There isn’t oversupply, so the risk to London offices is lack of demand, but we think the market is heading for equilibrium and have upgraded our forecasts. Reoccupation of offices is feasible with 1m social distancing, WeWork is heading towards profitability and IWG is buying rivals, as it did after the financial crisis. The 6% of London office space operated on this model seems stable and here to stay.
The equity
market is negative on London REITs; expecting a mass exodus to the ‘burbs, but
calling an end to centuries of urbanisation is probably premature. Covid-19
might slow the process but is unlikely to stop it and major Chinese cities such
as Shanghai and Beijing have adjusted to serial pandemics.
Working
from home has its limitations, especially in collaborative industries. There is
the risk that every weekend is a long one; PwC is developing facial recognition
software to check employee ‘at the keyboard’ time. The death of distance
started in 2000 and with all the talk of relocating to rural idylls, it is
probably a good time to sell the Georgian rectory in Somerset.
High-rise
buildings face issues of access. Returning workers will need to go up in socially
distanced elevators and exit down stairwells. Office seating areas, like public
transport, will be contactless and require masks to be worn. The losers will be
old buildings with small lifts, as their lift core cannot be expanded. Modern
air conditioning in grade-A offices provides a swifter change of fresh air and
higher filtration than 1980s or 1990s buildings, which will need expensive
retrofitting.
Covid-19
is a ‘short, sharp shock’ with more similarities to 9/11 than the global
financial crisis.
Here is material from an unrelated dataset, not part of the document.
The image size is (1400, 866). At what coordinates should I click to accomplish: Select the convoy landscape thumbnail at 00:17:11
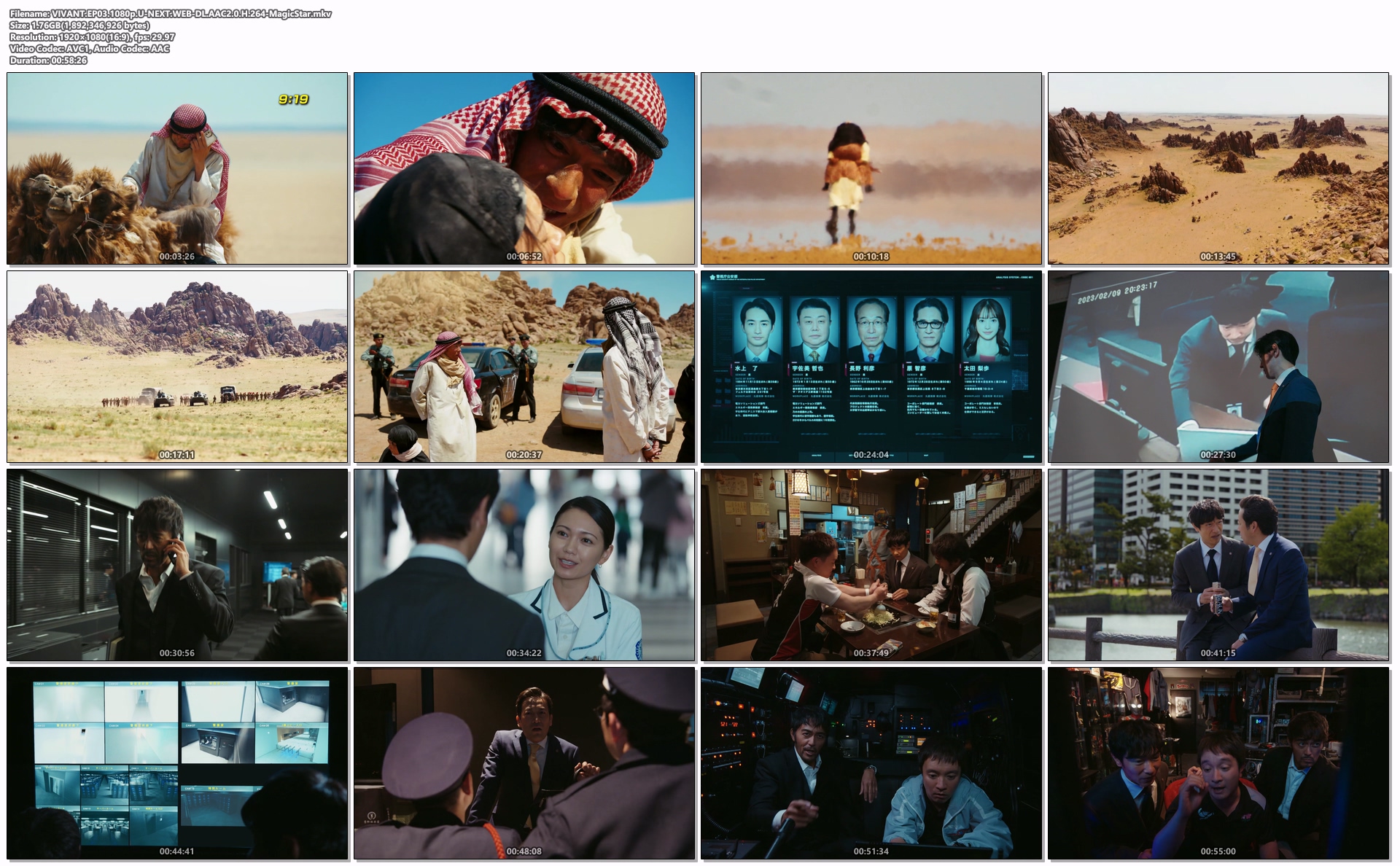(x=177, y=366)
In April, we concluded that REITs were cheap at 50% discounts
to NAVs; they rebounded 25%,then gave up half these gains.
Unlike
2008, REITs are now well prepared, having hoarded cash to bridge this income
interruption. Rent collection reports can, however, make it tricky to separate
tenants that have paid their rent and those that settled after ‘reprofiling’.
It is a
timely pretext for REITs to cut dividends and alleviate earnings pressure, which
had led them to invest in high-yield but high-deprecation assets. REITs are
cheaper than buildings ahead of an expected rerun of £30bn of asset stripping
in the early 2000s. REIT analysts are cutting earnings estimates more
aggressively than during the financial crisis, leaving room for a rebound on
revisions.
We have
upgraded our London office forecasts and what was capitalised at 3.75% will
probably trade at nearer 4%. Rents may soften 5% to 10%, with little growth and
increasing appetite for value-add assets.
There is
optimism that a vaccine will be ready by the end of 2020. The government is
prioritising restarting the economy and has reopened lidos, hairdressers, nail
bars and tattoo parlours. The economic bounce is likely to look more like a
reversed square root zigzag and then a ‘corrugated’ recovery, at Ford Focus
rather than Turbo RS speed.
REIT
dividend yields of 3% to 4% aren’t exciting, but with bond yields near zero and
equity markets paying less than half last year’s dividend, relative to other
asset classes, REITs have their attractions.